Beim Blick auf den Kilmawandel reflektieren wir oftmals nicht, aus welcher perspektive, welchen Annahmen über die Wirklichkeit wir eigentlich schauen. Aber wenn wir die historischen Hintergründe und die Wirkung auf unser Bewusstsein verstehen, öffnet sich unser Horizont für neue menschliche Möglichkeiten, die tiefer reichen als nur simple Problemlösungen.

Vor ein paar Monaten sprach ich auf Radio evolve mit dem Komplexitätsforscher Joe Brewer über den globalen Kollaps. Zwei Bemerkungen, die er machte, haben mich seither nicht mehr losgelassen. Sie beschäftigen mich in manchen persönlichen Augenblicken, manchmal auch nachts. Einerseits meinte Joe Brewer, dass es völlig falsch ist, zu fragen, ob der Kollaps kommen wird. Er ist bereits hier. Wir leben mittendrin! Es gibt nicht den einen besonderen Tag, an dem alles zusammenbrechen wird. Auch die römische, antike Welt, so betonte er, sei nicht an einem einzigen Tag untergegangen. Ihr Zerfall dauerte 300 Jahre und die meisten Menschen, die damals lebten, waren sich dessen nicht bewusst, dass sie Zeitzeugen des Endes einer Zivilisation waren. Joe Brewer erwähnte noch etwas, das mich seither nicht in Ruhe lässt. Er meinte, die wichtigste Fähigkeit, mit der wir dem globalen Kollaps begegnen können, sei unsere Fähigkeit zu trauern. Solange wir nicht in der Lage sind, die vielen Lebensformen zu betrauern, die wir seit langer Zeit Tag für Tag verlieren, haben wir nicht wirklich erkannt, in welcher Realität wir leben. Vielleicht haben wir es intellektuell verstanden, aber erst in der gelebten Trauer ergreift es uns als Menschen. Nur wenn wir wirklich wahrnehmen,was gerade geschieht, kann die Intelligenz und die Liebe für das Leben, die unserer Spezies innewohnt, auch zum Tragen kommen.

Der globale Kollaps lädt uns dazu ein, uns in unserer Identität als Menschen neu auszurichten.

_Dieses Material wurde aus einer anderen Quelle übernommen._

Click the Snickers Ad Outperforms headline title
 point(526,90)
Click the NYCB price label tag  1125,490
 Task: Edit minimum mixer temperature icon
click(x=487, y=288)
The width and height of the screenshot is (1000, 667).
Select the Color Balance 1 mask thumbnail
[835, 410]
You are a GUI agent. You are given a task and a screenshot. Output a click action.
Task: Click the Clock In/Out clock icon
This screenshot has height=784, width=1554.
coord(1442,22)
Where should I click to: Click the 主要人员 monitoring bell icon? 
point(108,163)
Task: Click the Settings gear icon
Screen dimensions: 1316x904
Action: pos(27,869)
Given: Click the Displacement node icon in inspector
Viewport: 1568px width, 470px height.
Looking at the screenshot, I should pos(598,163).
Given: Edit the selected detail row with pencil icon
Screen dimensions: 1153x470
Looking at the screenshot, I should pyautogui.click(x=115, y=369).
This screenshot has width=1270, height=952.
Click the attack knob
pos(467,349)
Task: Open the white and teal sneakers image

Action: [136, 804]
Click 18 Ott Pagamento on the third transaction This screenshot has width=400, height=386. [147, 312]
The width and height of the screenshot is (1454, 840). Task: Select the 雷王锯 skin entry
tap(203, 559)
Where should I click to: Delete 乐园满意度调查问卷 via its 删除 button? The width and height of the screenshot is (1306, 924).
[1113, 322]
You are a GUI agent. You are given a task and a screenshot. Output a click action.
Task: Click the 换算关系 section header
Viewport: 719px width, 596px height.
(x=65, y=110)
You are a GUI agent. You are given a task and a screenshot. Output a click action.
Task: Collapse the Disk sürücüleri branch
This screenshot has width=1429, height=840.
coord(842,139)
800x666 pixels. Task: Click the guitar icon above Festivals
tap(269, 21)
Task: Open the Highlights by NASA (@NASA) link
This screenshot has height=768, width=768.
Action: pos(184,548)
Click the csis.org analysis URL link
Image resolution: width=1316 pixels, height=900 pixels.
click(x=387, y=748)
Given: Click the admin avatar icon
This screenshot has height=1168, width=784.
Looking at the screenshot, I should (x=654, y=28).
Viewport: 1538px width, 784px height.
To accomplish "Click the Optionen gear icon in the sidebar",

Offensichtlich fällt es uns schwer, uns dem globalen Kollaps zu stellen. Dafür gibt es viele Gründe. Für die meisten von uns sind die Folgen einer Erwärmung von drei bis vier Grad schwer zu erfassen. Ich weiß nicht, was sie tatsächlich für unseren Planeten bedeuten. Aber wir sehen bereits, dass die Wettergeschehnisse weiter außer Kontrolle geraten. Die sozialen Verwerfungen, die uns die Klimakrise bringt, sind oft nicht einmal in der öffentlichen Diskussion. Die Flüchtlingskrisen der vergangenen Jahre sind ja auch eine Folge der Wüstenbildung. Für diejenigen von uns, die das Glück haben, im Zentrum Europas zu wohnen, scheinen die wahren Gefahren anderswo zu liegen: in Australien, Sibirien, dem Amazonas, Nordafrika, Florida oder Texas. Aber das ist eine bequeme Illusion, geboren aus unserer Gewohnheit der Trennung und Abgrenzung.

Der vielleicht gravierendste Grund, warum wir uns mit dem globalen Kollaps so schwertun, ist, dass er uns mit dem Tod konfrontiert. Der ökologische Tod, das mögliche Ende einer Zivilisation, selbst wenn es nur eine Drohung ist, entfaltet seine eigene existenzielle Kraft. Wir Menschen haben schon immer im Angesicht des Todes gelebt. In gewisser Weise bedeutet unser menschliches Selbstbewusstsein, dass wir uns unserer eigenen Sterblichkeit bewusst sind. Aber der vermeintliche Triumph der Moderne war die Entwicklung einer Kultur der technischen, nicht zuletzt der medizinischen Machbarkeit, durch die wir glaubten, den Tod ein Stück weit vergessen zu können. Nun kehrt der Tod als Folge ebendieser technischen Kultur in großem Maßstab zurück. Können wir uns ihm stellen? Wie viel können wir ertragen, ohne dass der zivilisatorische Lack unserer Gesellschaft abblättert und unsere barbarischen Wurzeln offenbart? Die Demokratie ist bereits zerbrechlich geworden. Die Todesdrohung des globalen Zusammenbruchs ist ein Lehrer, der uns mit den wesentlichen Fragen des Lebens konfrontiert. Haben wir den Mut und die Tiefe, von einer solchen Lehrerin zu lernen?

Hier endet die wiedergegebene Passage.